Gene set enrichment analysis with AdipoR2 expression
The gene expression profiles of glioma samples from CGGA were analysed by GSEA15. Pearson's correlation was used to analyse the relationship between AdipoR2 and all identified genes with MATLAB software (P<0.001). GSEA (http://www.broadinstitute.org/gsea/) analysis was used to identify pathway gene sets that were correlated with the AdipoR2 expression profile. For GSEA, AdipoR2 expression was treated as a binary variable divided into low or high AdipoR2 expression, and the cut-off point was 50%. As a metric for ranking genes in the GSEA, the difference between the means of samples with low and high AdipoR2 expression was used, and the other parameters were set to their default values.

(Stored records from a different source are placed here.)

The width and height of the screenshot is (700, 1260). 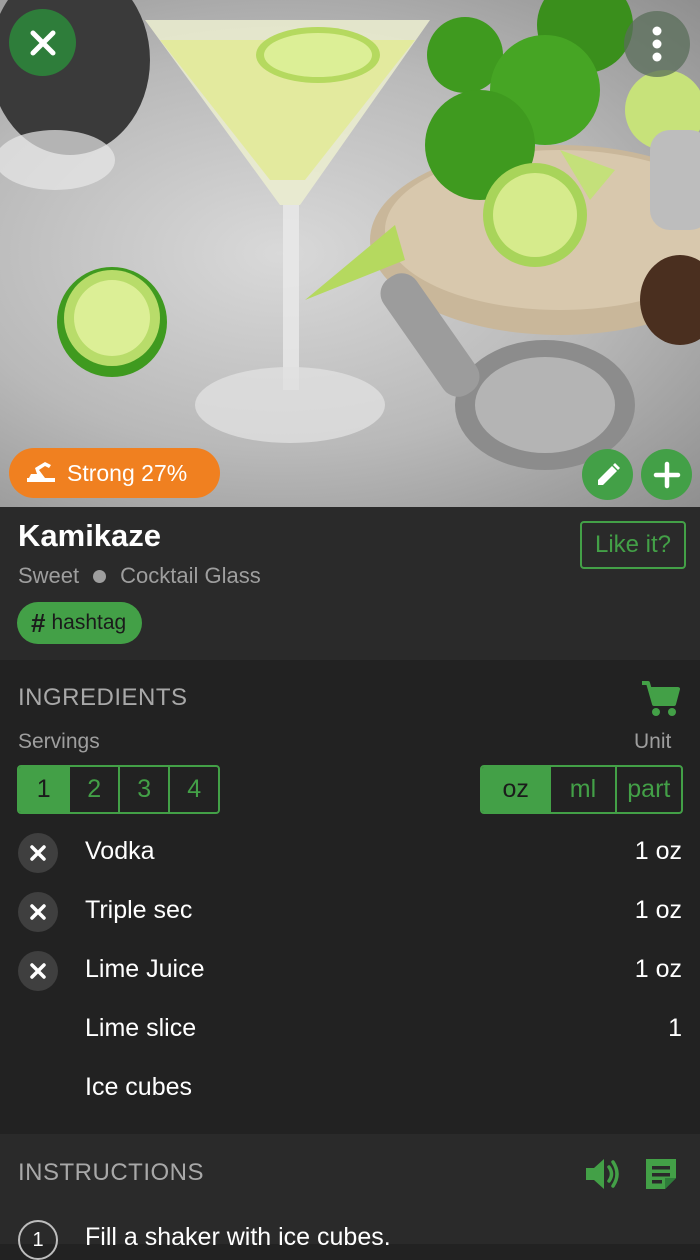 What do you see at coordinates (139, 1087) in the screenshot?
I see `ingredient-name: Ice cubes` at bounding box center [139, 1087].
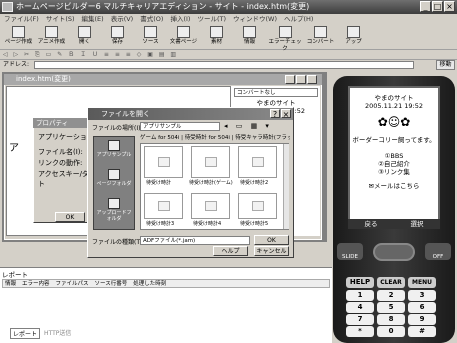 The width and height of the screenshot is (457, 343). What do you see at coordinates (224, 65) in the screenshot?
I see `address-input` at bounding box center [224, 65].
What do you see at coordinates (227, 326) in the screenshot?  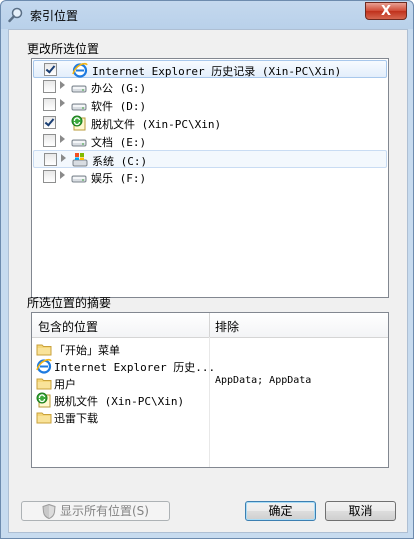 I see `column-header-excluded: 排除` at bounding box center [227, 326].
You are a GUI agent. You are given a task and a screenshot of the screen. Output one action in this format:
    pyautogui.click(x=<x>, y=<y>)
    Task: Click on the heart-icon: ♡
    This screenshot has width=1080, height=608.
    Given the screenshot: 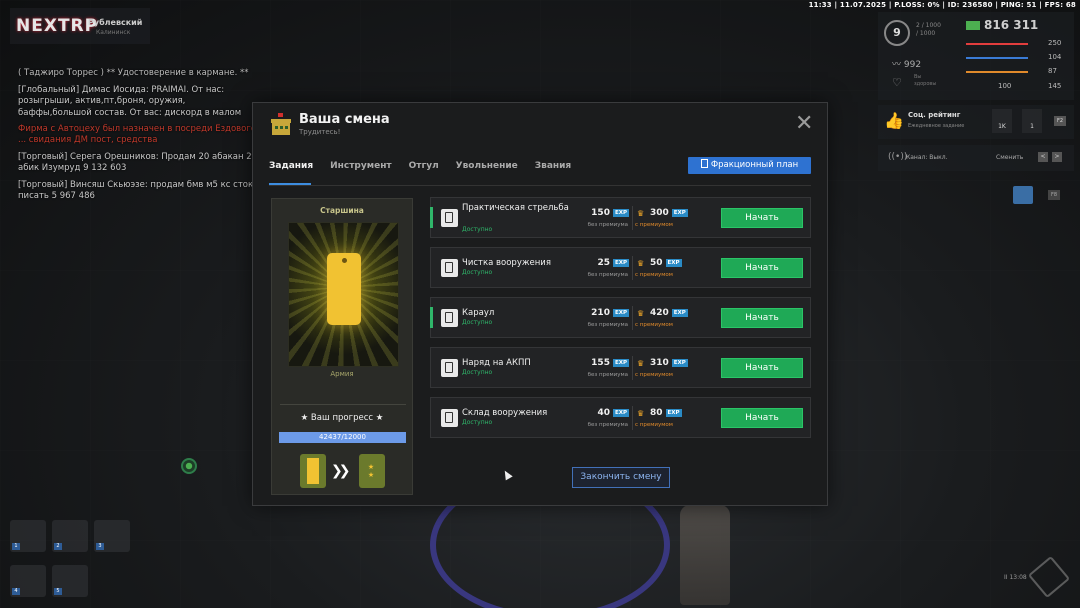 What is the action you would take?
    pyautogui.click(x=897, y=82)
    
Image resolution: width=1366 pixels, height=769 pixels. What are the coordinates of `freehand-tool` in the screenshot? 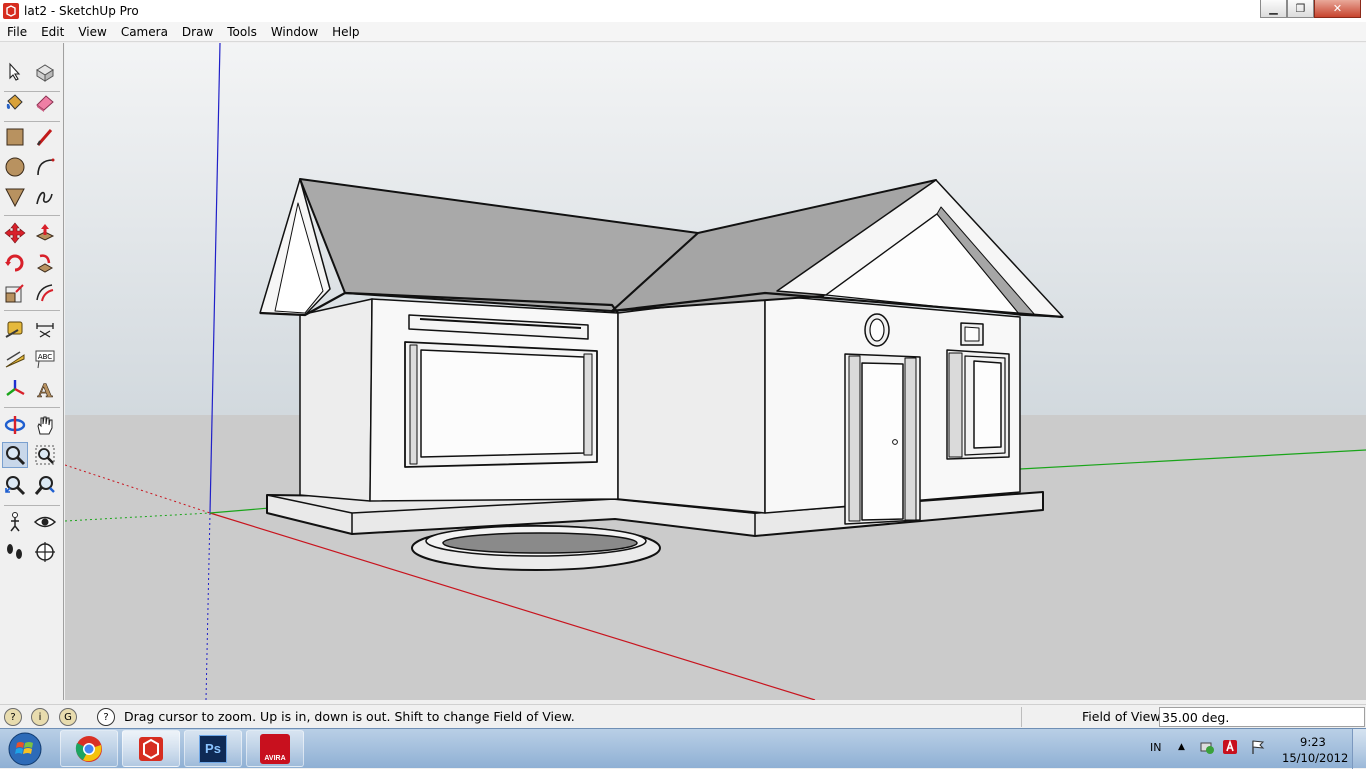 It's located at (45, 197).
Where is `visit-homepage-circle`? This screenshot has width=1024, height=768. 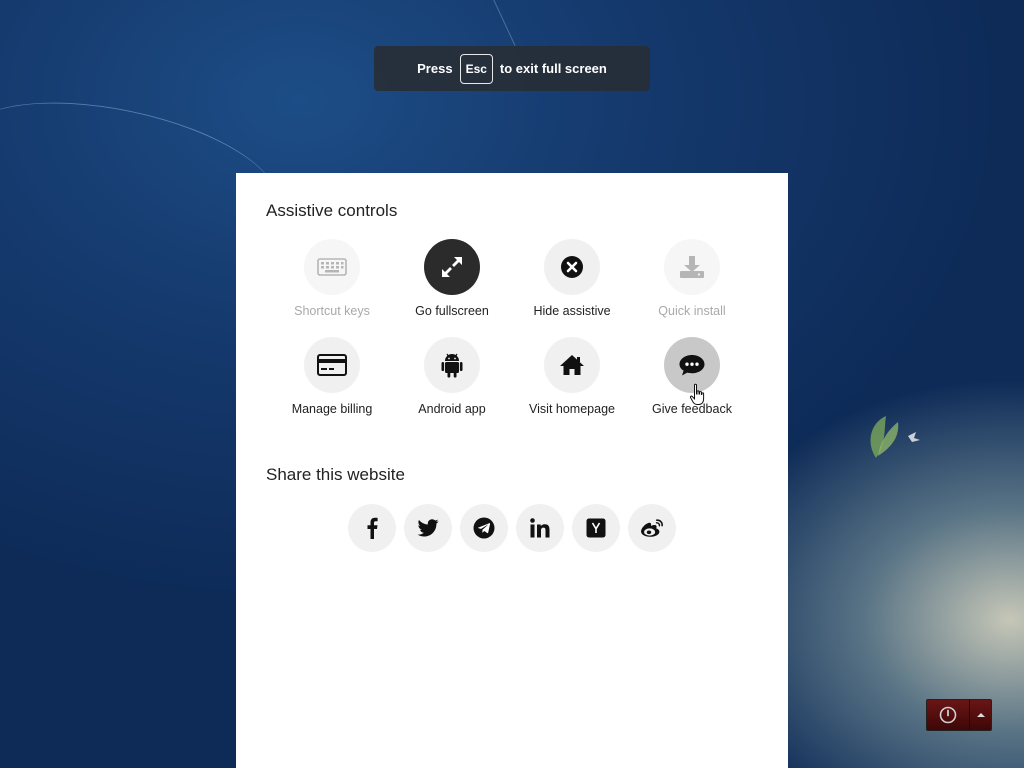 visit-homepage-circle is located at coordinates (572, 365).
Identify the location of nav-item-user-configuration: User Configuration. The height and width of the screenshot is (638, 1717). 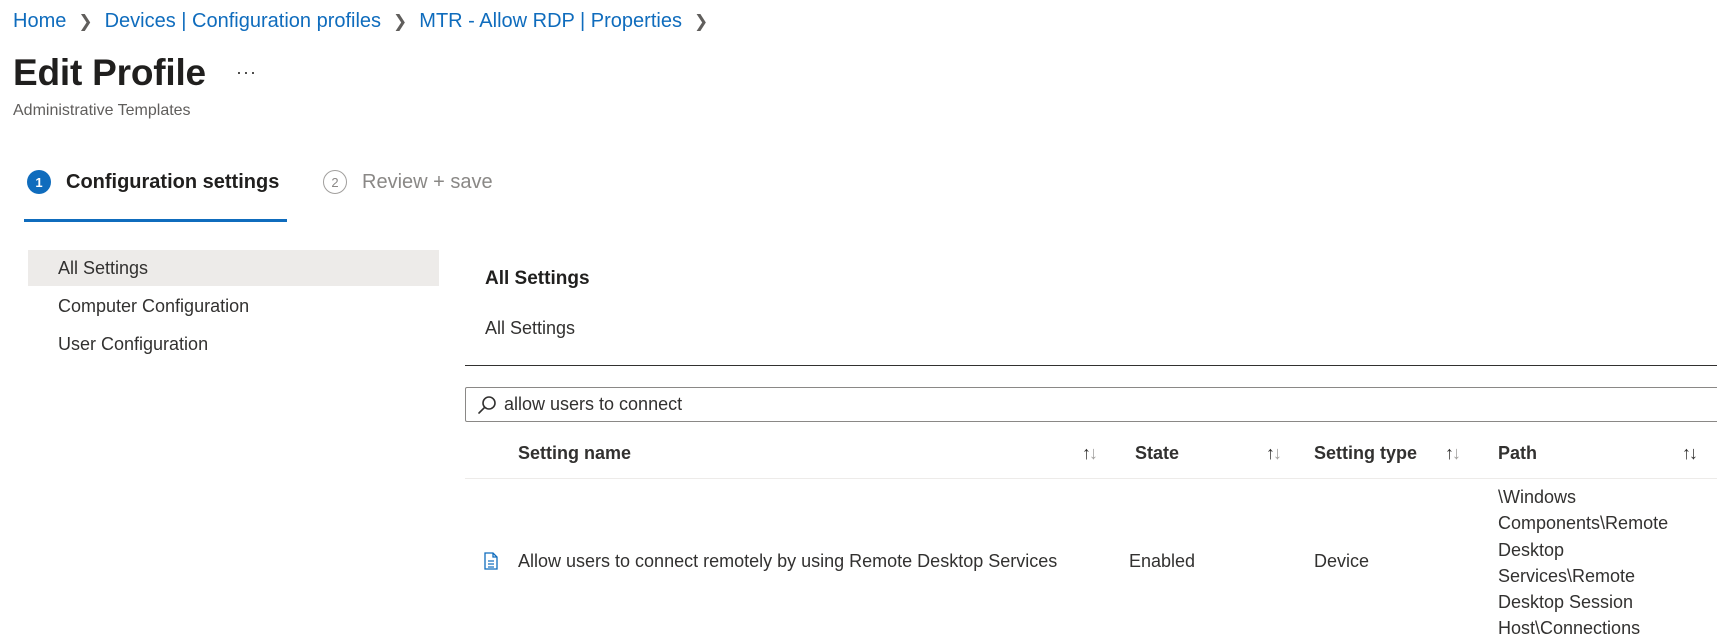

Kaplan-Meier survival analysis was used to estimate survival distributions. The log-rank test was used to assess the statistical significance between stratified survival groups using GraphPad Prism. The t test was used to determine differences in each 2-group comparison. All statistical analyses were performed using MATLAB 2012, SPSS software for Windows, or GraphPad Prism (GraphPad Software). All data are presented as the means ± standard error. A 2-sided P value of < 0.05 was regarded as significant.